▼▼▼

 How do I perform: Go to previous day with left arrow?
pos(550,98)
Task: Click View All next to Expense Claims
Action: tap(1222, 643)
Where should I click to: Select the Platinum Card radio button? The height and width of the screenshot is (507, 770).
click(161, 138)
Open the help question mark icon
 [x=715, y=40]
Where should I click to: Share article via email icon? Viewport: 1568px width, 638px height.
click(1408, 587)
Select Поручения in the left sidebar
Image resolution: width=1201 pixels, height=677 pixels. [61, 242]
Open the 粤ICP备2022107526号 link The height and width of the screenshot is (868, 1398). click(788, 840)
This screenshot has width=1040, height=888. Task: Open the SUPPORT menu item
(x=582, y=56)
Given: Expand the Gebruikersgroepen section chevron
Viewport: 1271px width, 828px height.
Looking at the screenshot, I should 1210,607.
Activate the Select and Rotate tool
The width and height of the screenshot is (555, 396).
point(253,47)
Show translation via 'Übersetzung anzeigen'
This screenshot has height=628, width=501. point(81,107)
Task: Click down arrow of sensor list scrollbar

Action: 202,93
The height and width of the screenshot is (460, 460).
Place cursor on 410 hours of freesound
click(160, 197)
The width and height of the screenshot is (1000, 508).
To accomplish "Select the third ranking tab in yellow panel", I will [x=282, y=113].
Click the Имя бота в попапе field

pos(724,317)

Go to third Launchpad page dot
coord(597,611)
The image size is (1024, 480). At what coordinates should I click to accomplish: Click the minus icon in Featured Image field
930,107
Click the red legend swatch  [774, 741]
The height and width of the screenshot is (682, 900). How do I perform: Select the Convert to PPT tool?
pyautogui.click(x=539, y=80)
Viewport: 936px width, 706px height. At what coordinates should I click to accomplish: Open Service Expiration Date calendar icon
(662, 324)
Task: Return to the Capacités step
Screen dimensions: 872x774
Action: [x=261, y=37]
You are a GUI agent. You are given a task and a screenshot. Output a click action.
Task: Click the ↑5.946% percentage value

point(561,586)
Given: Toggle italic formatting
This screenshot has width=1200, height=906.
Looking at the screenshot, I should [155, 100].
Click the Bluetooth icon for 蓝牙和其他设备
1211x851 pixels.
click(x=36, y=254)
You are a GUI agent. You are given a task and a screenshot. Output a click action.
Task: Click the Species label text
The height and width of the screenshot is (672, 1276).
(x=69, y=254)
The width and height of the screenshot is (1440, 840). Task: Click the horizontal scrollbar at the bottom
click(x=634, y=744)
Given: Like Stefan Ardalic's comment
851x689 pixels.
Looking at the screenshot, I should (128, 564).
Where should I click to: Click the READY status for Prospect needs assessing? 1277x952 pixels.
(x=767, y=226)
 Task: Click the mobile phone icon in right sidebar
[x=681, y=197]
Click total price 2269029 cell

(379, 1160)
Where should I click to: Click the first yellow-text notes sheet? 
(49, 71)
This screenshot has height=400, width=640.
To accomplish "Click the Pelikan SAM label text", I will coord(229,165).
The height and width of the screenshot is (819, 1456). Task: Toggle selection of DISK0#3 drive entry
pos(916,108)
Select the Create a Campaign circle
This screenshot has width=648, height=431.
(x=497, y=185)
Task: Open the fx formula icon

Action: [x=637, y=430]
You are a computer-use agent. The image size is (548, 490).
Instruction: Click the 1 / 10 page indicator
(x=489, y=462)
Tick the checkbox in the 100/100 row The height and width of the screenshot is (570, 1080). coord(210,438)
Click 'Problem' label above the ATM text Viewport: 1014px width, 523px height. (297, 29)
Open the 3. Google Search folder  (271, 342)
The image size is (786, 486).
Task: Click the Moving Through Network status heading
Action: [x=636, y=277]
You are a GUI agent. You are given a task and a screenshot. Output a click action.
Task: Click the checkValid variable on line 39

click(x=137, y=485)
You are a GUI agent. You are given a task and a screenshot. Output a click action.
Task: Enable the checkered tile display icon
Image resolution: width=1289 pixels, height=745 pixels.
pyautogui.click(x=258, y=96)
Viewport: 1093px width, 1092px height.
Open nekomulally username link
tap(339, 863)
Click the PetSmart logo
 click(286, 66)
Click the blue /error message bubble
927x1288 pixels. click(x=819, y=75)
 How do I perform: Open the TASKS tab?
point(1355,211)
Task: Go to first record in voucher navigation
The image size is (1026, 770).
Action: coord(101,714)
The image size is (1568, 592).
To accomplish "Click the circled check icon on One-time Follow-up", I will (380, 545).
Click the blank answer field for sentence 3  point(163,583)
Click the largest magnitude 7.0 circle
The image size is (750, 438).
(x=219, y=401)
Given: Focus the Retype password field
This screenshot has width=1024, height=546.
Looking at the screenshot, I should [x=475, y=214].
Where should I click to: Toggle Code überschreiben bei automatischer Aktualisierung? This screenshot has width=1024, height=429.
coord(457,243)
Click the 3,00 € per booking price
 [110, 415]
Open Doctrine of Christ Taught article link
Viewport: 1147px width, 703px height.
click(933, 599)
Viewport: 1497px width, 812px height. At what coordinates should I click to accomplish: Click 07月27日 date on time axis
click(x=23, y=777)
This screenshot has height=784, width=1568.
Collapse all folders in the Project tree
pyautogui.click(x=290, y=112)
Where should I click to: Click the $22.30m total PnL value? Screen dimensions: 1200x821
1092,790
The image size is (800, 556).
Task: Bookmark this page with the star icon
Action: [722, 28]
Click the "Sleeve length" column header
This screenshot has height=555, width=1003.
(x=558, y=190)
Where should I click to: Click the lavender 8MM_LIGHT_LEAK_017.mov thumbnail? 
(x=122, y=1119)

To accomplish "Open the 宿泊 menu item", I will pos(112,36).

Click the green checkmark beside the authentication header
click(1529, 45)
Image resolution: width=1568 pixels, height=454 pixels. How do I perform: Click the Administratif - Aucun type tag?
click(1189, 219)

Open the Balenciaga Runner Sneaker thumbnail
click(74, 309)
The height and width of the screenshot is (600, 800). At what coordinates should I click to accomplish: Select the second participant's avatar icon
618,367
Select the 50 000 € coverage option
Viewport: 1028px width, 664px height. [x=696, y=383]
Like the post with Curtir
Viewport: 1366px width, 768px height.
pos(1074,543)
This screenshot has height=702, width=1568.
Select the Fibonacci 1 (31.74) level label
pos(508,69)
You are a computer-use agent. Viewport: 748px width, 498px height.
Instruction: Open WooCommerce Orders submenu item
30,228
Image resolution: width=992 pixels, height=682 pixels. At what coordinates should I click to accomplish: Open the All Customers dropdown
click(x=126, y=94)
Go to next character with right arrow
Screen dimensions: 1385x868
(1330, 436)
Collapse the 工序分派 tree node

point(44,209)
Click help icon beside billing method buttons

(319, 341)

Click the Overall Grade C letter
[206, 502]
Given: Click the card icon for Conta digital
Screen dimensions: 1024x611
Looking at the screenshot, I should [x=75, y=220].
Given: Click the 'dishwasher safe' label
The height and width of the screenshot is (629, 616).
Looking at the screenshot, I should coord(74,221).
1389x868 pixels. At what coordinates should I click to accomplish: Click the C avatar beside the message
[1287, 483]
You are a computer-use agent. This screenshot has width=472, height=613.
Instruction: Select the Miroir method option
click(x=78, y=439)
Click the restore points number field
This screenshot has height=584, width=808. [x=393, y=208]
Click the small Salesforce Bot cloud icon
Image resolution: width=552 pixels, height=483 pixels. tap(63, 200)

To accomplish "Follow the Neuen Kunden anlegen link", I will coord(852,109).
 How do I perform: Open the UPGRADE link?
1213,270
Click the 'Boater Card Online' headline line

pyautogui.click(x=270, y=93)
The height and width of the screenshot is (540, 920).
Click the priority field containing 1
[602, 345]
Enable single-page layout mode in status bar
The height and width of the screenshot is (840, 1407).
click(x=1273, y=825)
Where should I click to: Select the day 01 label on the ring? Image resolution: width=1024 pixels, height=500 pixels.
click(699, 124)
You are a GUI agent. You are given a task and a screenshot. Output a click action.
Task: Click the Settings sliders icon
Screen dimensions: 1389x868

▲▲▲

__Try it__. Only one number is wanted: the number of lines in the listing that contain the string "computer".

__Finished task__. 3